We need to see similar organization against labs being exploited for accreditation by the ISO publishing and inspection gang.

Dear Fellow Physicians,

Opposition to Maintenance of Certification (MOC) continues to gain momentum as a top national medical news story…

We take issue with the bulk of the MOC process: The Practice Improvement Modules and Patient and Peer Reviews amount to little more than busy work, and the costly, time-consuming Secure Examination—which requires an enormous amount of preparation and time off from work —is clinically irrelevant and has no place in the life of a practicing physician.

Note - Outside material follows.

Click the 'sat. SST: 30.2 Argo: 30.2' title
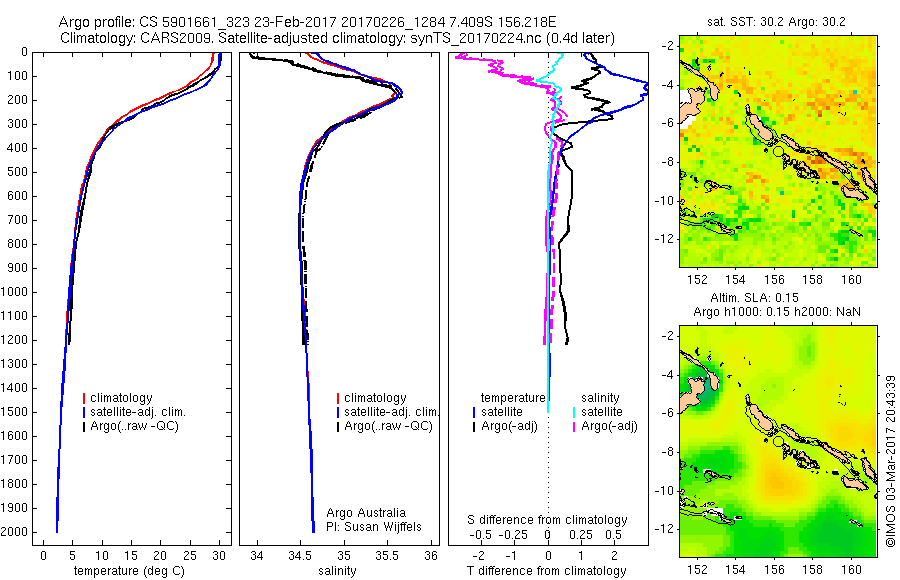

Of course, these criticisms are sticking points for our Boards, which derive income directly from this part of MOC. In fact, the ABIM claims it makes no money from MOC and that its members receive a minimal stipend to attend meetings and write exam questions—yet each such question costs $4,000 (through “stringent psychometric testing”), the ABIM President makes a salary of about $2,000 a day, and the costs associated with the MOC program since 2006 have inflated the ABIM’s revenue to $149,800,000—a number which grows yearly and with each modification to MOC.

Here’s how the figures look:

 

 

 

 

 

 

 

 

You can read more about the background of this commercial exploitation of doctors in the NEJM here:

Boarded to Death — Why Maintenance of Certification Is Bad for Doctors and Patients Paul S. Teirstein, M.D.

Check out the supportive comments beneath.

Similarly to the US medical certification Boards, the ISO derives income from selling ISO standards which are often not optional.  ISO standards get revised without the validation that would be required of laboratories because the ISO needs to sell everyone a new batch to keep up its income.

BSI and UKAS’s entitlements to regular income also goes unchallenged despite them offering no proof of their claims to assure quality and avoiding legal responsibility for the disasters that have occurred despite their accreditation.

And it has been alleged that the IAF is the personal piggy bank of a lady who keeps a low profile.  Some of the financial aspects are very much worth investigating:

7.) IAF is Elva Nilsen’s Personal Piggybank. The trick used by not-for-profit (NFP) organizations is to claim no salary on their tax return, but then pay exorbitant amounts third-party consulting firm, which then pays off the officers in some way. That way, the officers can claim no compensation on the NFP’s tax return, which faces the public, while actually cashing a check behind the scenes. We can’t know for sure if that is what IAF is doing, but it’s only major expense was an annual payment of $278,000 to Elva Nilsen’s consulting company, EJN Consulting. That payment represented a whopping 48% of IAF’s total annual expenses in 2015. Nilsen is the Secretary of IAF at the same time. So while the officers show no compensation by IAF, IAF can make a payment to Nilsen’s private company, whose tax returns are not available for public scrutiny, and Nilsen can then write checks to those officers without anyone knowing.

So let’s see similar organised resistance to the ISO accreditation scam.